**PROBLEM TO SOLVE:** Every entry that follows should be reproduced exactly.

**SUPPLIED DATA:**
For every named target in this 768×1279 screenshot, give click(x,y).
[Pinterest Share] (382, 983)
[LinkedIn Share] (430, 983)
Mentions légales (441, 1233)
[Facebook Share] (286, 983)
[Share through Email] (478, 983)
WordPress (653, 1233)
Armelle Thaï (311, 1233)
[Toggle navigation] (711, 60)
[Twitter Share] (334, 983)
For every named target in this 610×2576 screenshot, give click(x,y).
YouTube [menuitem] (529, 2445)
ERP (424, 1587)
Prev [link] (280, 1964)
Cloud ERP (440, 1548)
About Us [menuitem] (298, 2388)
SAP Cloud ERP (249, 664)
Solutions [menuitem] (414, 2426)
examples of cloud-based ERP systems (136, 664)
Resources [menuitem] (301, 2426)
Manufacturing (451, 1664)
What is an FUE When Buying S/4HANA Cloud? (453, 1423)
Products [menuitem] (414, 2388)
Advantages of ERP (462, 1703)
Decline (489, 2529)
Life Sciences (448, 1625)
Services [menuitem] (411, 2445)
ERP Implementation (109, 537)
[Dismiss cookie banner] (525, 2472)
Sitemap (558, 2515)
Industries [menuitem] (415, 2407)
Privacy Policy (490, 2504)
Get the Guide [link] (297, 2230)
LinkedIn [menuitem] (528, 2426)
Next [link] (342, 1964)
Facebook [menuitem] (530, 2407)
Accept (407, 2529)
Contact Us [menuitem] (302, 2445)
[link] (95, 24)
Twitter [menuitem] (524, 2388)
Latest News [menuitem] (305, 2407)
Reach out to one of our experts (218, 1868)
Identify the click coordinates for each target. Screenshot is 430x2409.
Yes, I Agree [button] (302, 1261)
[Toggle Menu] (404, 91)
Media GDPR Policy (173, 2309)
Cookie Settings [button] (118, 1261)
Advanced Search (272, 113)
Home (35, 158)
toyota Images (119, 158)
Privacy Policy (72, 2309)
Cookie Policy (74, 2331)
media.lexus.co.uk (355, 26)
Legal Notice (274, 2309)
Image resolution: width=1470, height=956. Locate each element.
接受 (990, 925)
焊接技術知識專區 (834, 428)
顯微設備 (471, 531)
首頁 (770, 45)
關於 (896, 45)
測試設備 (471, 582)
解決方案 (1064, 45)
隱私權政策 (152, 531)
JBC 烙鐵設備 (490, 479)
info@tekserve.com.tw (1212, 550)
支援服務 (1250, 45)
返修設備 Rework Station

**ANSWER TO THIS TASK:**
For every named target in this 768×1279 screenshot, give click(x,y).
[Pinterest Share] (382, 983)
[LinkedIn Share] (430, 983)
Mentions légales (441, 1233)
[Facebook Share] (286, 983)
[Share through Email] (478, 983)
WordPress (653, 1233)
Armelle Thaï (311, 1233)
[Toggle navigation] (711, 60)
[Twitter Share] (334, 983)
For every named target in this 610×2576 screenshot, give click(x,y).
YouTube [menuitem] (529, 2445)
ERP (424, 1587)
Prev [link] (280, 1964)
Cloud ERP (440, 1548)
About Us [menuitem] (298, 2388)
SAP Cloud ERP (249, 664)
Solutions [menuitem] (414, 2426)
examples of cloud-based ERP systems (136, 664)
Resources [menuitem] (301, 2426)
Manufacturing (451, 1664)
What is an FUE When Buying S/4HANA Cloud? (453, 1423)
Products [menuitem] (414, 2388)
Advantages of ERP (462, 1703)
Decline (489, 2529)
Life Sciences (448, 1625)
Services [menuitem] (411, 2445)
ERP Implementation (109, 537)
[Dismiss cookie banner] (525, 2472)
Sitemap (558, 2515)
Industries [menuitem] (415, 2407)
Privacy Policy (490, 2504)
Get the Guide [link] (297, 2230)
LinkedIn [menuitem] (528, 2426)
Next [link] (342, 1964)
Facebook [menuitem] (530, 2407)
Accept (407, 2529)
Contact Us [menuitem] (302, 2445)
[link] (95, 24)
Twitter [menuitem] (524, 2388)
Latest News [menuitem] (305, 2407)
Reach out to one of our experts (218, 1868)
Identify the click coordinates for each target. Screenshot is 430x2409.
Yes, I Agree [button] (302, 1261)
[Toggle Menu] (404, 91)
Media GDPR Policy (173, 2309)
Cookie Settings [button] (118, 1261)
Advanced Search (272, 113)
Home (35, 158)
toyota Images (119, 158)
Privacy Policy (72, 2309)
Cookie Policy (74, 2331)
media.lexus.co.uk (355, 26)
Legal Notice (274, 2309)
Image resolution: width=1470, height=956. Locate each element.
接受 (990, 925)
焊接技術知識專區 (834, 428)
顯微設備 (471, 531)
首頁 (770, 45)
關於 (896, 45)
測試設備 (471, 582)
解決方案 (1064, 45)
隱私權政策 (152, 531)
JBC 烙鐵設備 (490, 479)
info@tekserve.com.tw (1212, 550)
支援服務 (1250, 45)
返修設備 Rework Station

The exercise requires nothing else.